Stimulus legislation is almost always bad because (a) it comes too late, and (b) it becomes a political excuse to throw dollars around to targeted voters, without regard to the actual merits of the policy. In 2001, we got the first supposed stimulus legislation that was actually timely, but this was because Bush had already decided to do it back in 1999 (to fight off Steve Forbes), and calling it stimulus was merely a change in rationale. Even so, the 2001 tax cuts had virtually nothing to do with what actual stimulus legislation would look like. Rather than giving money to poor people who are more inclined to spend it and/or inducing businesses to increase their activity today, its rationale went purely to long-term structural reform of the system (on which grounds there would have been a case for it but for its fiscal unsustainability, although this is a bit like saying there would be a case for taking arsenic to kill stomach tumors except for the side effects).
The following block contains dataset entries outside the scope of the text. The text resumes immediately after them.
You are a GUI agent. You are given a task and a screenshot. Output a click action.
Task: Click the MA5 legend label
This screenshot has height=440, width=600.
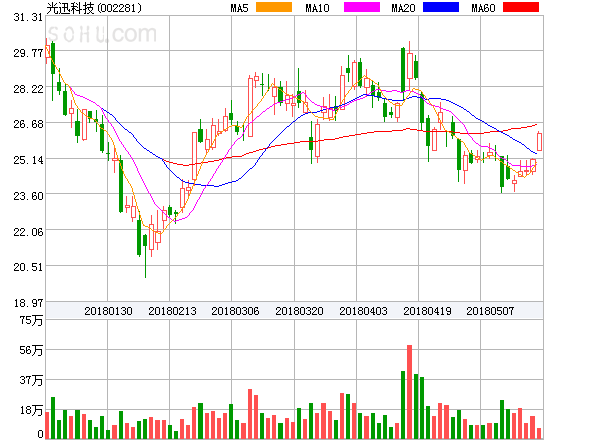(240, 8)
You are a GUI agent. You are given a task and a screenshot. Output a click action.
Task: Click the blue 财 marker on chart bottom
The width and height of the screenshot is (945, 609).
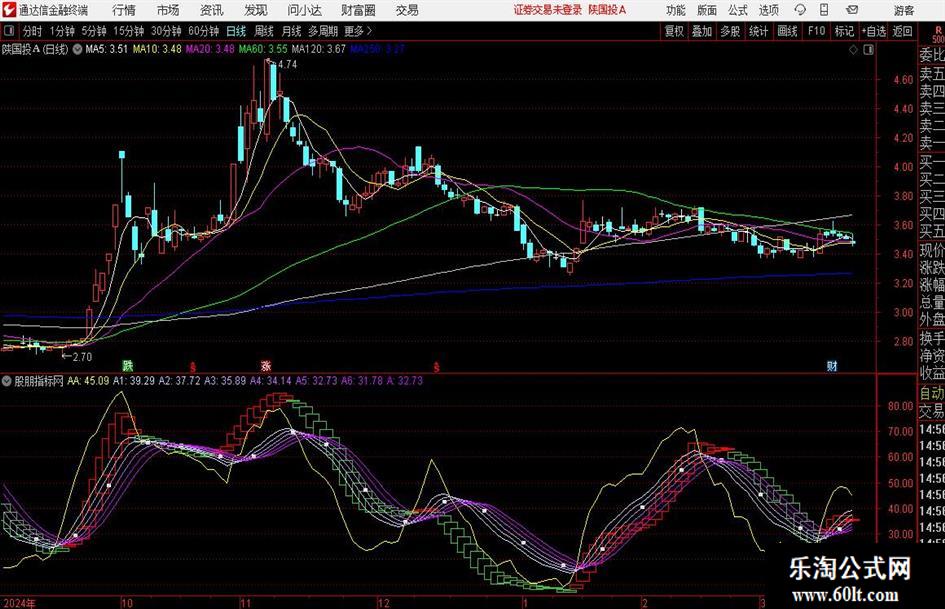(832, 366)
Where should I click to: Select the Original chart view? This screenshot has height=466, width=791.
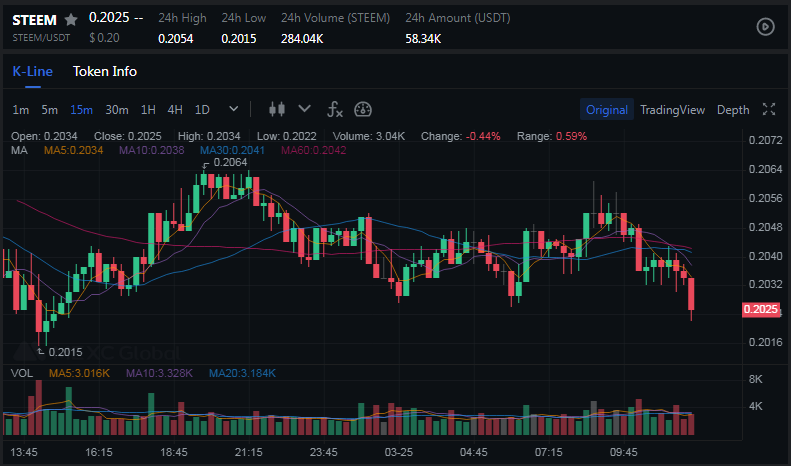pyautogui.click(x=607, y=110)
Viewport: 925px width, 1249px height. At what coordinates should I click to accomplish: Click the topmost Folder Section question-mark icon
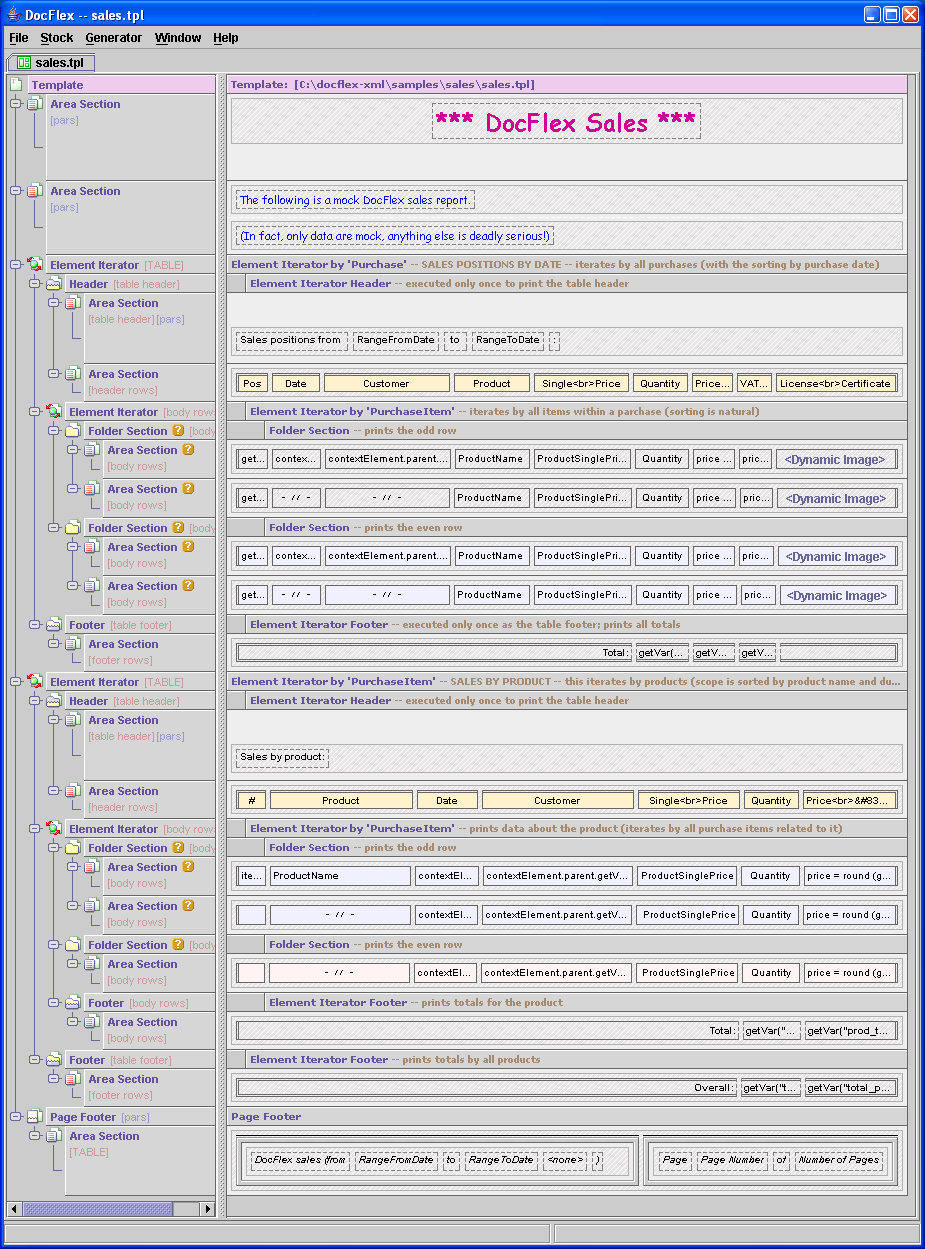click(x=178, y=431)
Anyway, back to the main point. Politicians are now foaming at the mouth to do these things, both as a way of pandering to voters by mailing them checks and to avoid being blamed or looking like they don't care. The fact that Bush and the Democrats agreed to make a deal on this shows how hungry they are to do something, given how they usually interact.

So what they're doing, the investment incentives aside, is mailing people a bunch of checks several months from now, when it will be too late if there actually is a recession. Why not wait a few months until October, for perfect pre-election timing? Although the Democrats got a small concession or two from Bush on the distribution of the tax cut, it will still be going to people who in general are probably unlikely to spend much more at the margin by reason of getting these little one-time checks.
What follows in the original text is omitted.